In our assessment of a variety of genotypic algorithms for predicting the likelihood of response to LPV/r-based regimens, we found that algorithms based on larger numbers of patients and those that are specific to lopinavir performed better.
 
Results suggest that in our study population of single PI-experienced patients, in each algorithm, mutations at positions 54 and 82 were of greater importance than other mutations in determining virologic response. However, mutations at positions 54 and 82 did not completely prevent the possibility of response, as 20 of 39 (51%) of LPV/r-treated patients with these mutations had HIV RNA <400 copies/mL at Week 48.
 
These findings are consistent with previously reported results for multiple PI-experienced patients treated with an LPV/r-based regimen.8 In that analysis, 20 patients had baseline mutations at positions 10, 54, and 82, plus at least 3 other mutations from the LPV mutation score. 10/20 patients (50%) demonstrated virologic response through 48 weeks.
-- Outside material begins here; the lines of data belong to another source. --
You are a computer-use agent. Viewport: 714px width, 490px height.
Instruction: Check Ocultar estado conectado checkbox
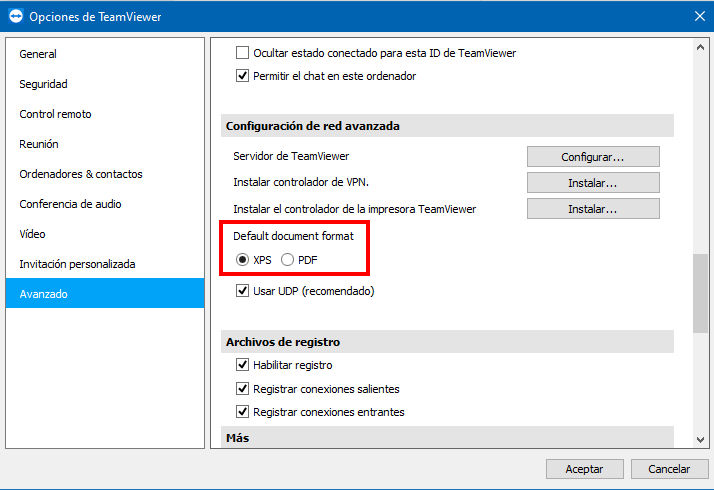click(242, 53)
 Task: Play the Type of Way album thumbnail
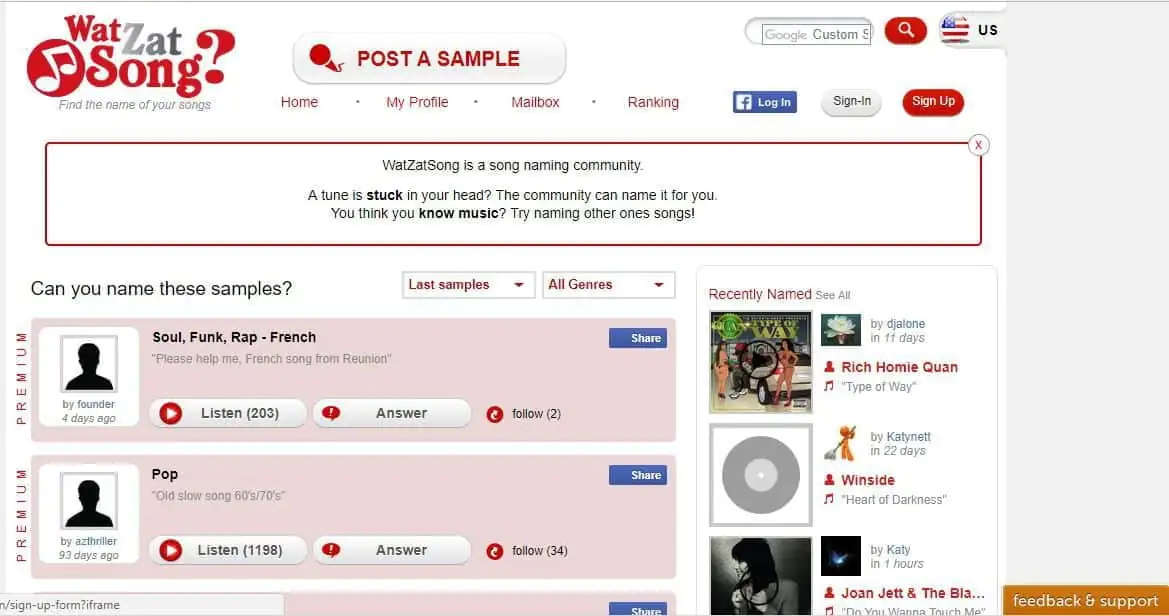(760, 362)
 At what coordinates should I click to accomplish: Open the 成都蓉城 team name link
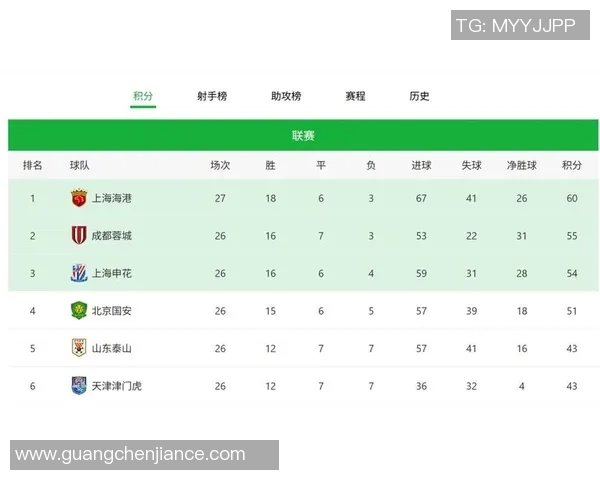point(111,236)
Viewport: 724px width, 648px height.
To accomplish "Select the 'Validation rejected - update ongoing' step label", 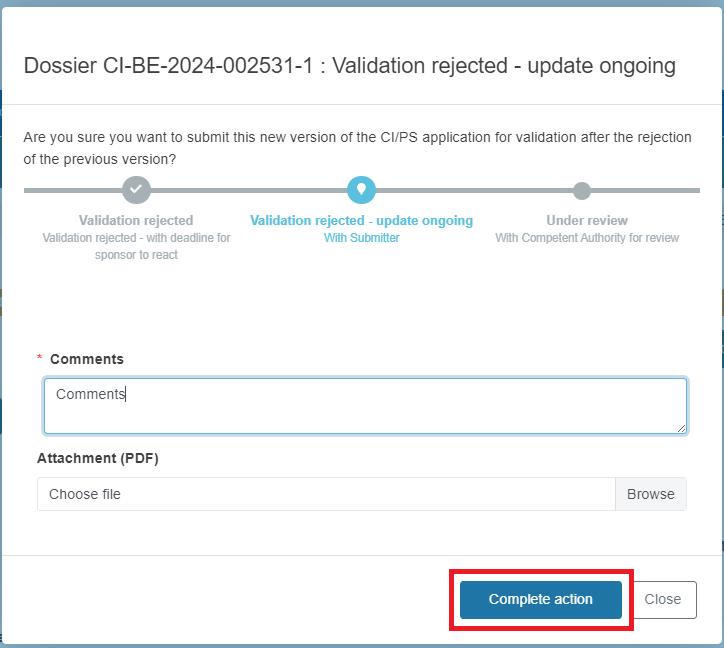I will [362, 220].
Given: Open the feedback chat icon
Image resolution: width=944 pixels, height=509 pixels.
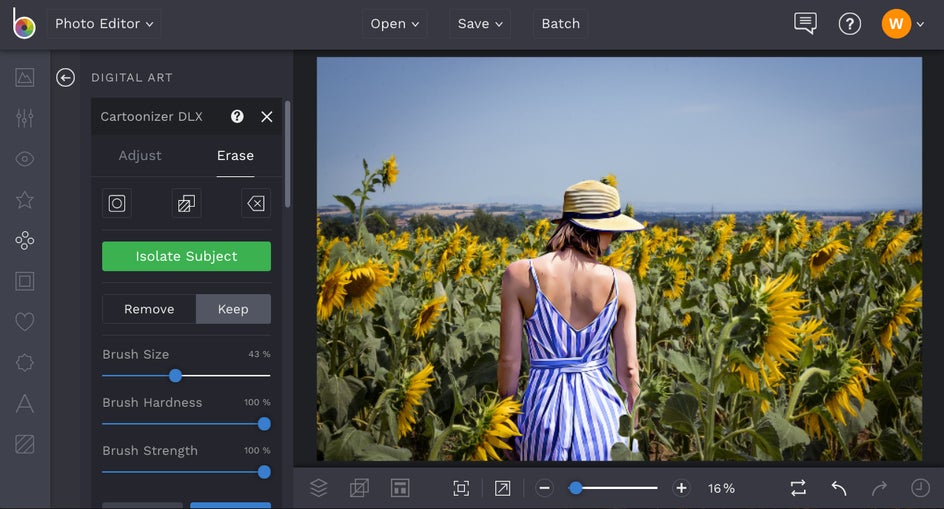Looking at the screenshot, I should pos(805,24).
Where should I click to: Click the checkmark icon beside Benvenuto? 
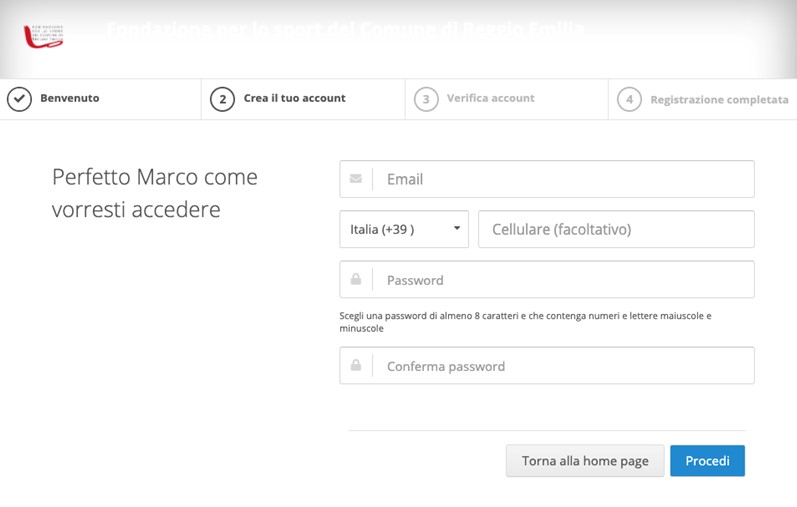[x=19, y=99]
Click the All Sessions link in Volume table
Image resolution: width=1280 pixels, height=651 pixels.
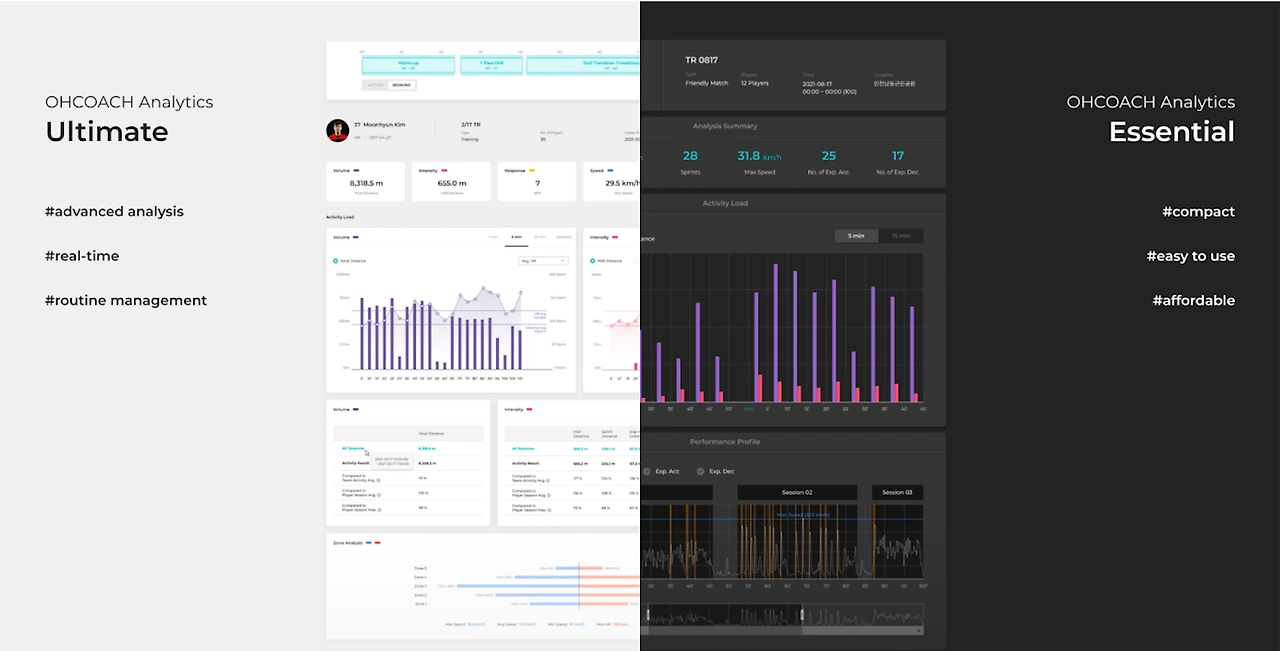click(x=353, y=449)
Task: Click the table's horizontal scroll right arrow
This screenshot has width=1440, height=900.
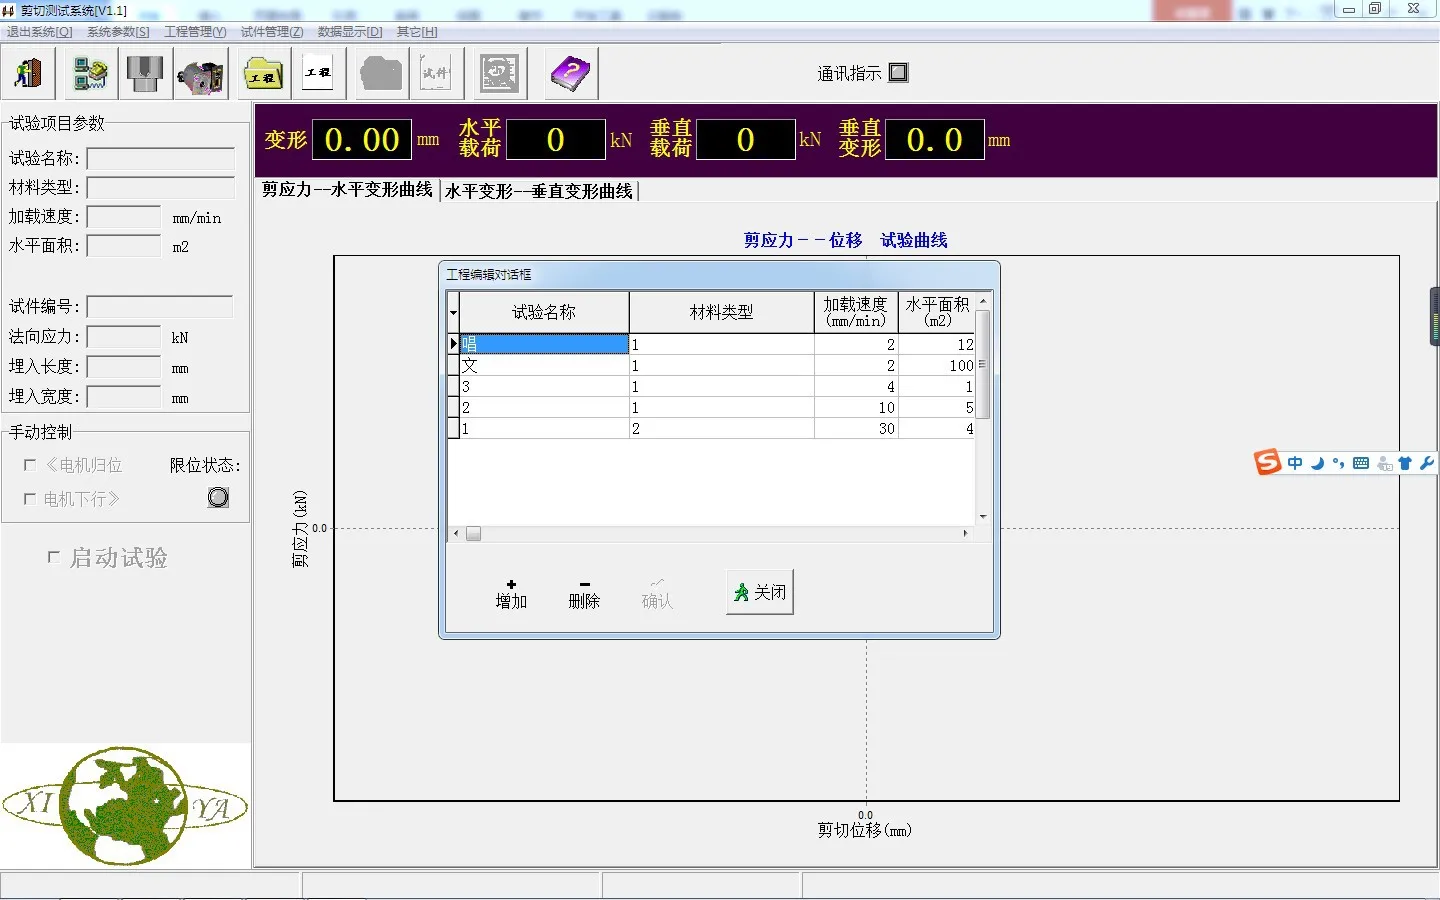Action: [965, 534]
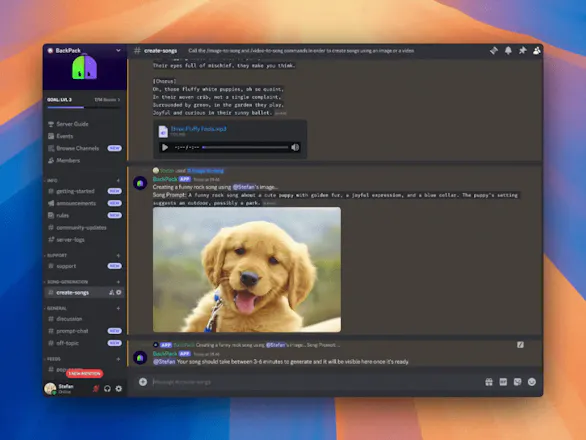The height and width of the screenshot is (440, 586).
Task: Show the member list icon
Action: [537, 50]
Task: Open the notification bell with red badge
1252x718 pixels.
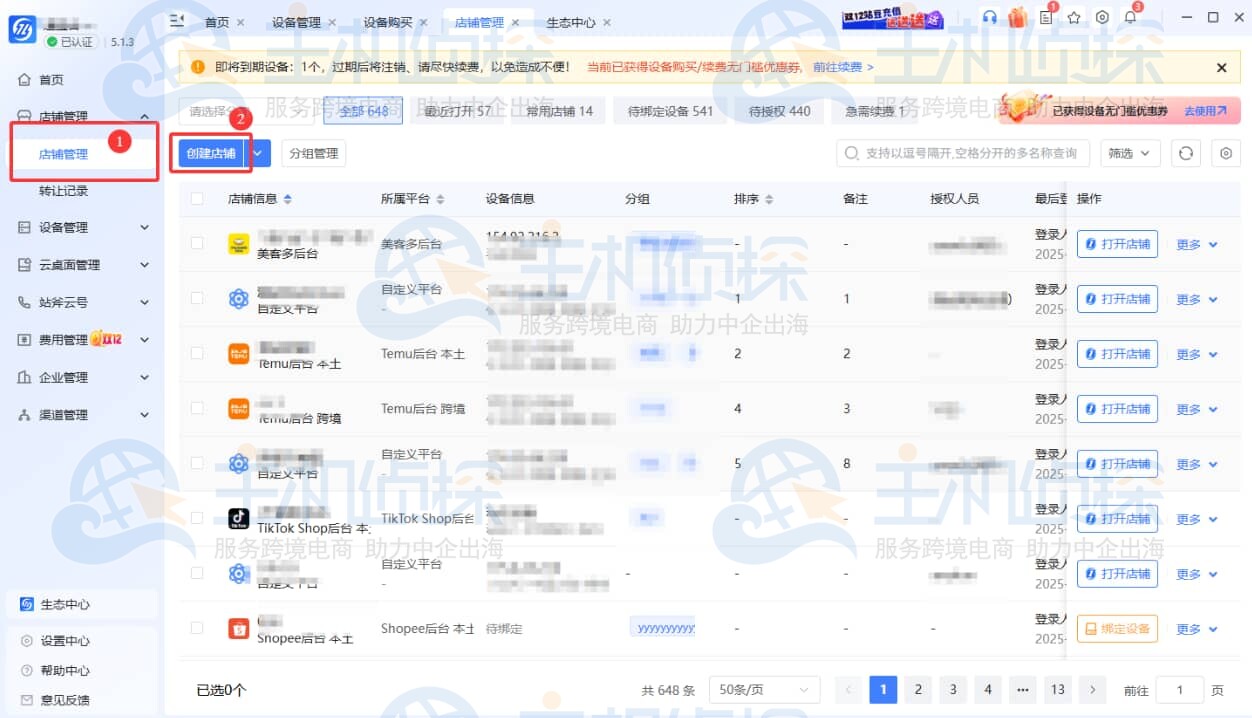Action: point(1130,18)
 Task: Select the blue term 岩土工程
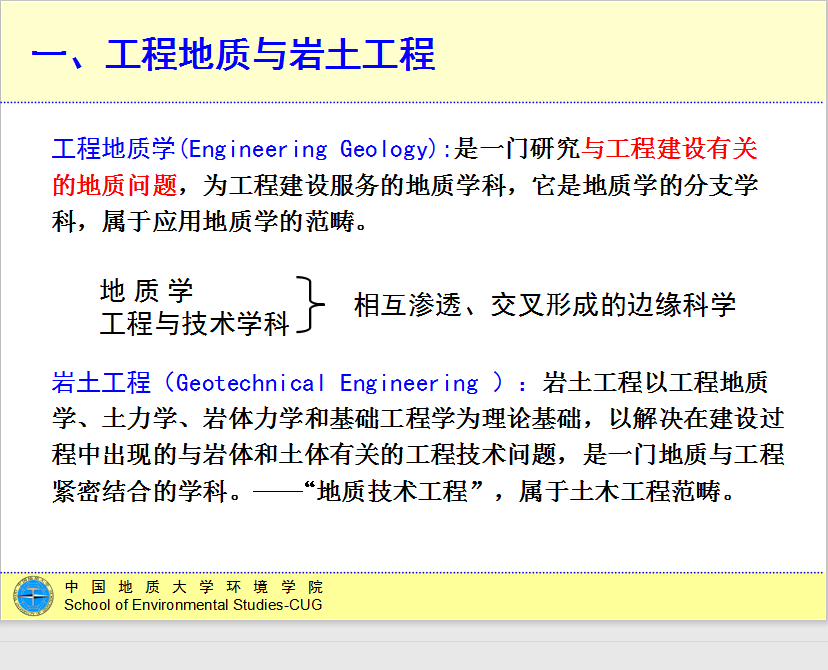coord(101,383)
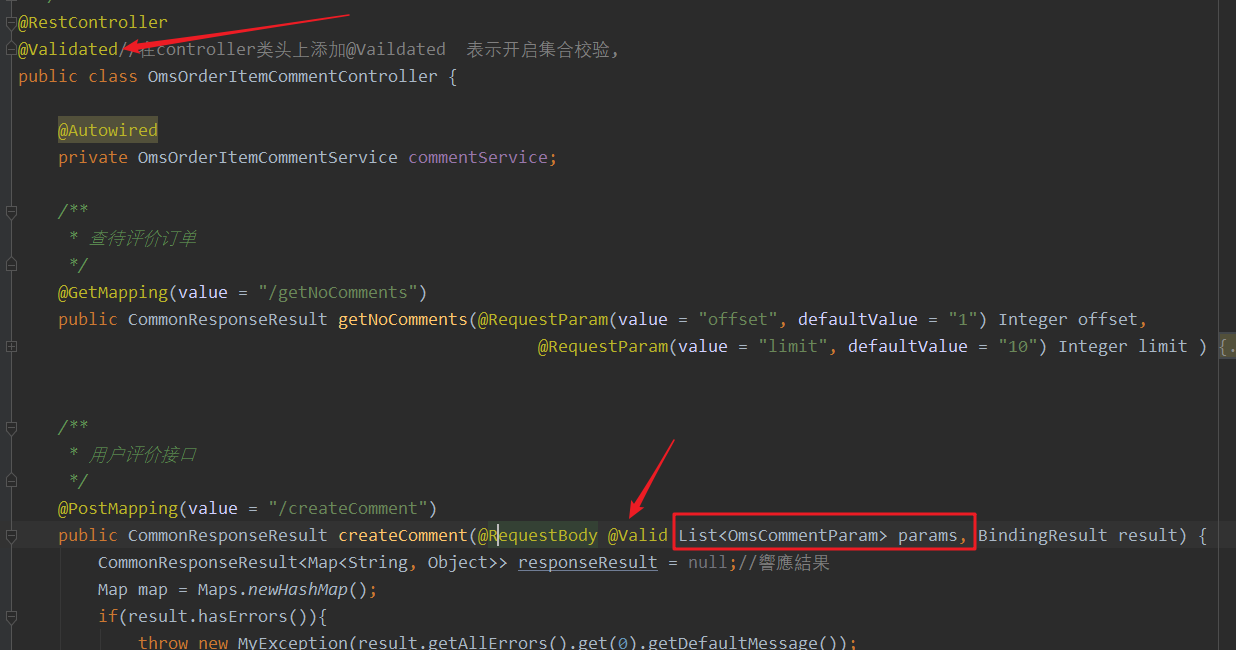Place the cursor on the @Validated annotation

pyautogui.click(x=67, y=48)
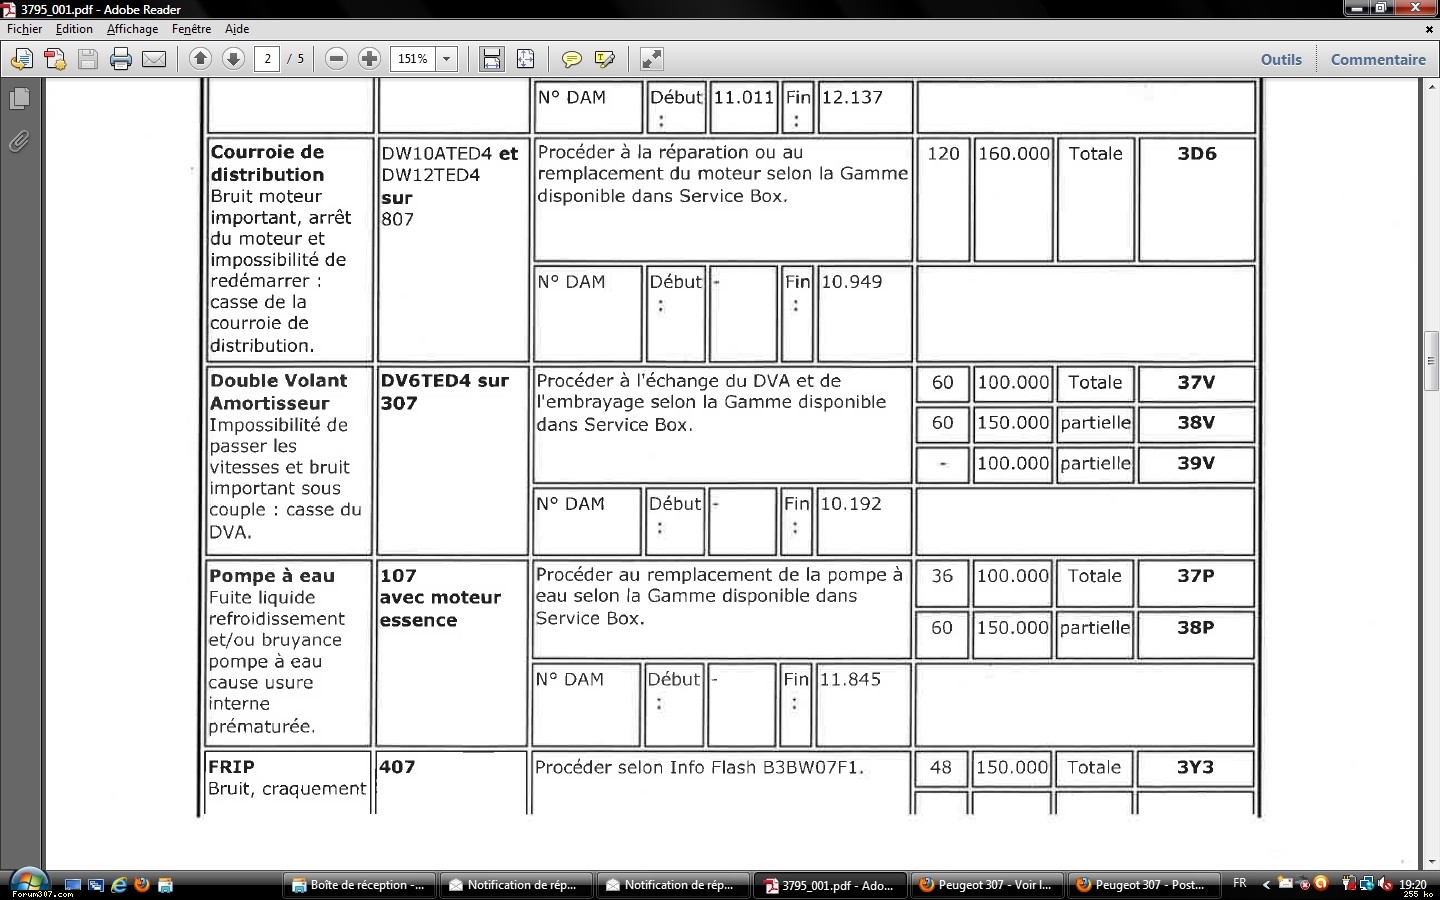This screenshot has height=900, width=1440.
Task: Zoom in using the plus button
Action: coord(369,59)
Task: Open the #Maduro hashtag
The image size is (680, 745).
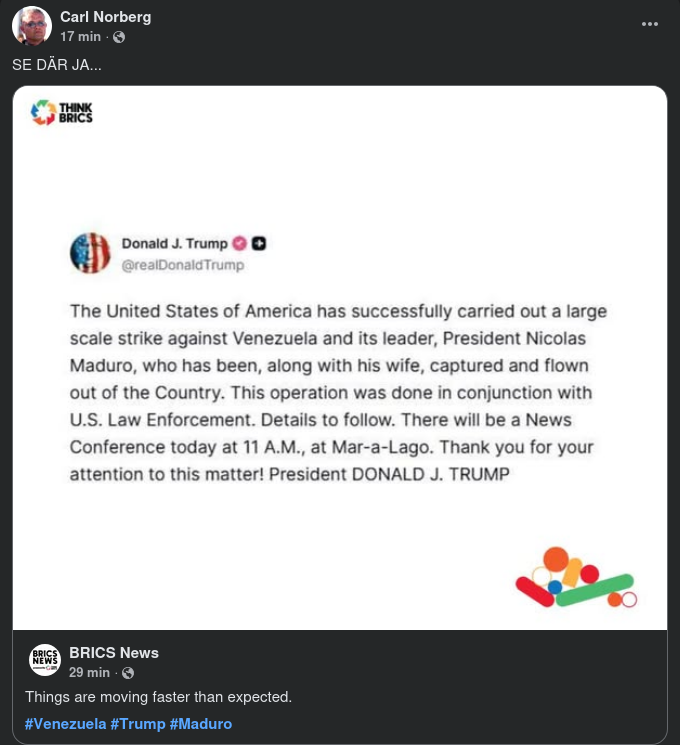Action: [x=201, y=723]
While this was lower than the response rate in patients without this mutation pattern (28/30, 93%), the results demonstrated that mutations at positions 54 and 82 do not completely preclude the possibility of virologic response.
 
Among the 20 patients in the prior study, nonresponders had greater reductions in baseline LPV phenotypic susceptibility (median 50.5-fold) compared to responders (16-fold), suggesting that for complex genotypes, viral phenotype may provide additional predictive power over genotype. In the current study, 23 of the 39 patients with mutations at positions 54 or 82 had baseline phenotypic data available, and a similar trend was observed, although the difference was not statistically significant: the median baseline reduction in LPV susceptibility was 14-fold for 17 nonresponders and 5.4-fold for 6 responders (p=0.18).
 
Limitations of this analysis include the fact that the patients in this study had relatively modest amounts of pre-treatment, as they had been exposed to only one prior protease inhibitor and were NNRTI-naive. Thus, certain mutations that are likely to have an impact on phenotype and clinical resistance to LPV (e.g., I50V) could not be assessed since they were not present in this population.
 
Norton concluded:
 
Among the various algorithms that may be used to predict virologic response to a LPV/r-containing regimen, those that are specific to LPV and based on a large number of samples tended to perform better.
 
As observed in prior trials, mutations at positions 54 and 82 appeared to be of greater importance than other protease mutations; however, the presence of mutations at positions 54 and 82 did not preclude virologic response.
 
With more complex genotypes, viral phenotypes may provide additional predictive power. In some algorithms, lower response was observed in patients with no baseline mutations, suggesting that some of these patients may have experienced failure on both their prior and current regimens due to poor adherence.]